→ **Work instructions**
In the entries below, locate the line with "Task: Open the Offline Maps section", then give again that line and all lines after it, exactly, with pictures omitted.

====

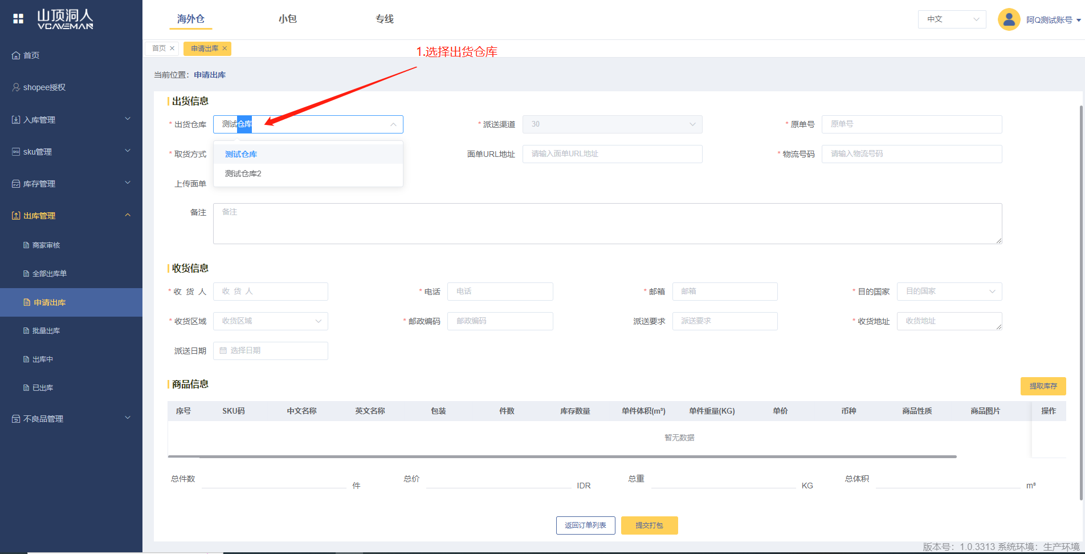Select 测试仓库2 from the dropdown list
This screenshot has width=1085, height=554.
pyautogui.click(x=243, y=173)
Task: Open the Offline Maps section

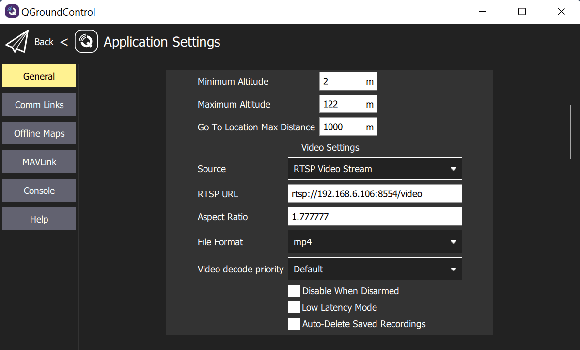Action: [x=39, y=133]
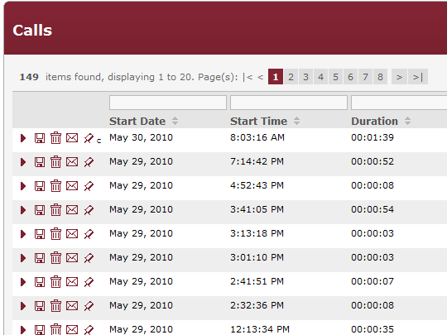Sort the table by Start Time
This screenshot has height=335, width=447.
pos(265,121)
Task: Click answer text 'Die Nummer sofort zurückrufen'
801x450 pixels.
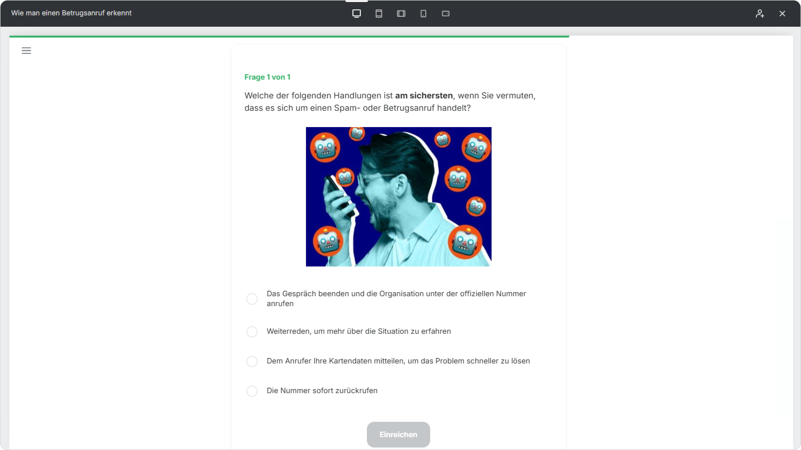Action: tap(322, 391)
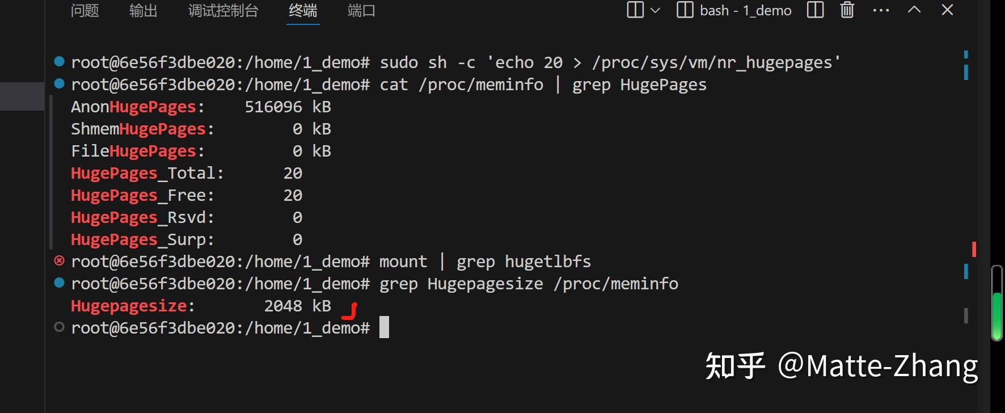Click the blue decoration beside the sudo command
The height and width of the screenshot is (413, 1005).
(58, 62)
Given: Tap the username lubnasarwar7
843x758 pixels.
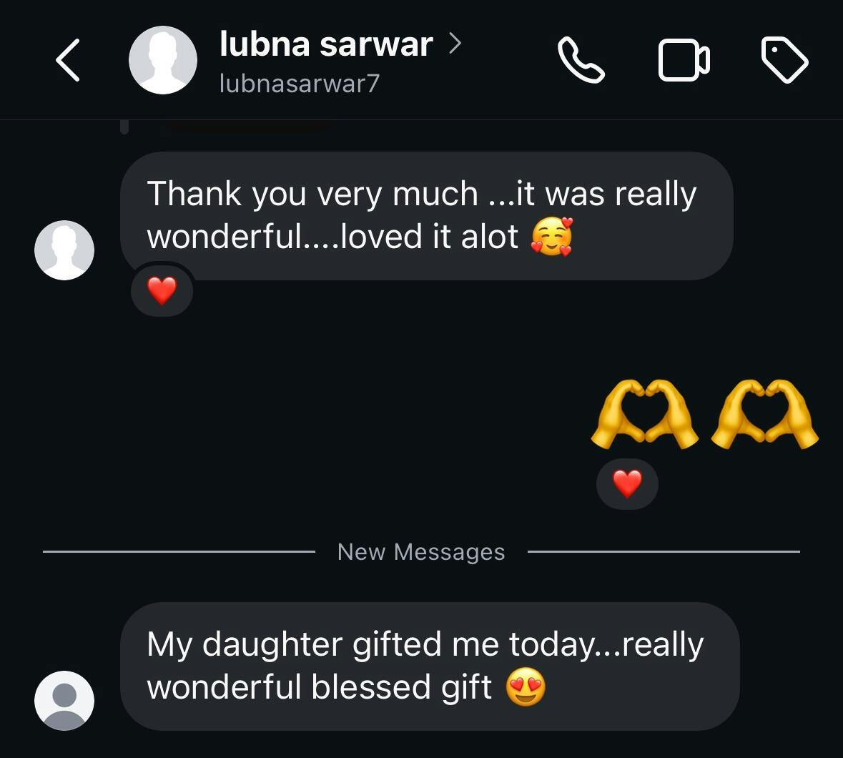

====

→ **Answer to the problem**
Task: Open the Offline Maps section

Action: [x=39, y=133]
Sort the table by Start Time
This screenshot has height=335, width=447.
pos(265,121)
Task: Click answer text 'Die Nummer sofort zurückrufen'
801x450 pixels.
Action: tap(322, 391)
Click the blue decoration beside the sudo command
The height and width of the screenshot is (413, 1005).
(58, 62)
Given: Tap the username lubnasarwar7
843x758 pixels.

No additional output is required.